Eat the elephant... one bite at a time!

Bill Macaitis: How to get a project through

This is one of the most common pain points. I want to go through and discuss all the SEO roadblocks. Like editorial doesn't like it when you tell them you want a certain keyword density.. design looks at you funny when you say "no flash".. finance won't give you any money because it's supposed to be "free".

1. Define your opportunity (see Bill's portion of slides) 2. Evangelize -- lots of people don't understand SEO... so help them 3. Sell all the stakeholders 4. Find allies 5. Focus on small wins -- let people start to see the impact for future buy-in 6. Focus on your money words -- your money word is whatever your CEO's favorite pet words are. If the CEO is happy, everybody is happy 7. Education 8. Weekly meetings -- monitor projects, keep everyone in the loop, keep the communication going 9. Build relationships 10. Bribes -- do what you can to get the ball rolling on your project 11. Face to face -- Meet with the roadblock person... email doesn't suffice 12. Internal competition 13. External competition 14. Show past successes 15. Show past failures 16. Utilize ranking reports 17. Prioritize your projects 18. Put names against projects 19. Utilize deadlines -- hard deadlines keep things moving. 20. Accept no excuses for seo projects not getting through or getting started.

Kara Jariwala: Tools You Can Use

-- Keyword research is always where we start and metrics is always where we end.

-- Pick out the "just right" to track. There are words we know are "too hot", the search volume in a particular month is just off the charts, but then the following month is drops off tremendously. There are words that are "too cold" in that there just isn't enough volume there to justify bothering with them.

-- Automate your research. There are different software packages you can buy; most are ASP type of models. Automating your time consuming research frees up your time to focus on strategy.

-- Give your clients digestible pieces of data.

Melanie Mitchell: The Large Site Challenge

If your corporate culture or structure doesn't believe in or buy-into SEO, you simply cannot succeed. When I came to AOL, I had to ask them to change the entire way they do everything. The entire corporate structure was configured in a way that made optimizing for search completely impossible. To make SEO a big part of our strategy, we had to weave it into the corporate DNA, and make people aware that we're all responsible for it -- from the CEO on down.

The Six-Point Plan

- Create core search team (Subject Matter Experts, Systems Architect to connect the dots, Tech Lead (business analyst to interface w/ programmers), Front Liners (programmers), Program Manager, Project Managers)

- Set priorities, goals and incentives. In our case, we track search referrals, and we ties these referrals to people's bonuses -- this makes it more important to people :)
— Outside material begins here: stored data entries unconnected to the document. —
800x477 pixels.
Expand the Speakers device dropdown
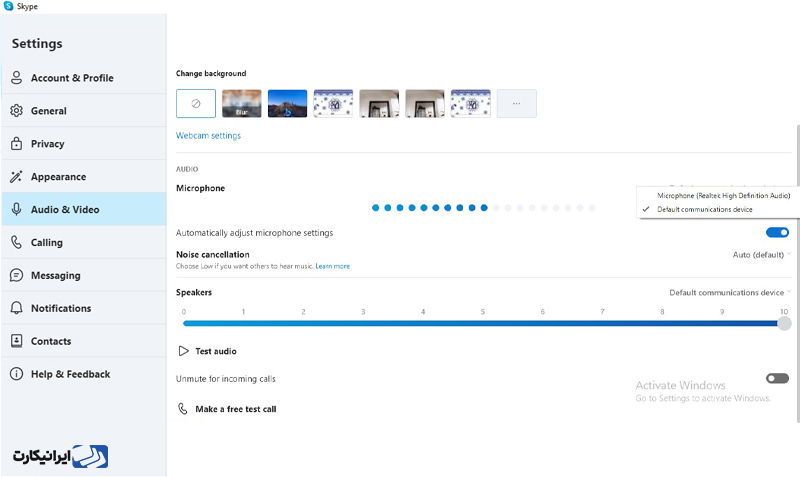(x=730, y=293)
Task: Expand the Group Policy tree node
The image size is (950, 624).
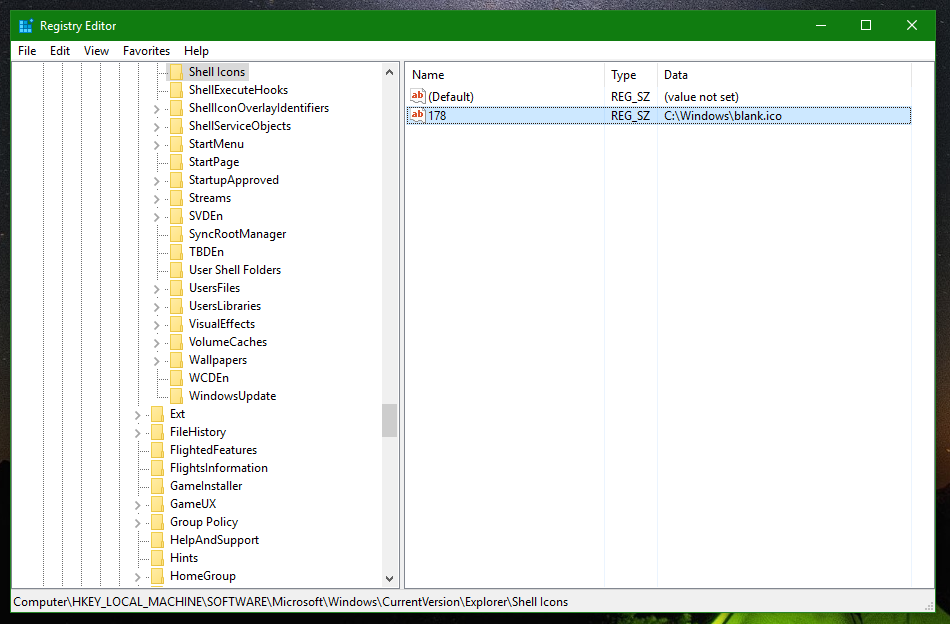Action: [x=138, y=522]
- Provide training. If you're going to hold people responsible and accountable, you have to provide training. In our case, it's required and graded and those grades roll up to supervisors/managers.

- Set internal standards. Make sure what you're doing is defined. It helps you check to see how you're doing.

- Provide tools. Help all of your departments be successful with their seo strategy.

- Measure and track (and adjust). Track pages indexed, search referrals, user behavior (abandonment, return visits, page consumption)

Thoughts to take with you

- You can't ignore search. - You need executive buy-in. - No accountability, no success. Your whole effort needs to have teeth. - Be transparent with the data. - Be willing to do what it takes.

Interesting Concepts...

-- Melanie Mitchell recommends webconfs.com -- free tools (spider simulator, keyword clouds, backlink checker), she also said AOL uses an internal version of Nutch (an open source search engine) to evaluate the AOL properties she oversees. According to the Nuth website, because it's an open-source SE, there is "no bias" in the results, and the ranking algorithm is visible and known.

-- All of the panelist seem to agree that search needs to be independent of other departments, or perhaps mostly independent with dotted line reporting to IT/Marketing/Finance, etc.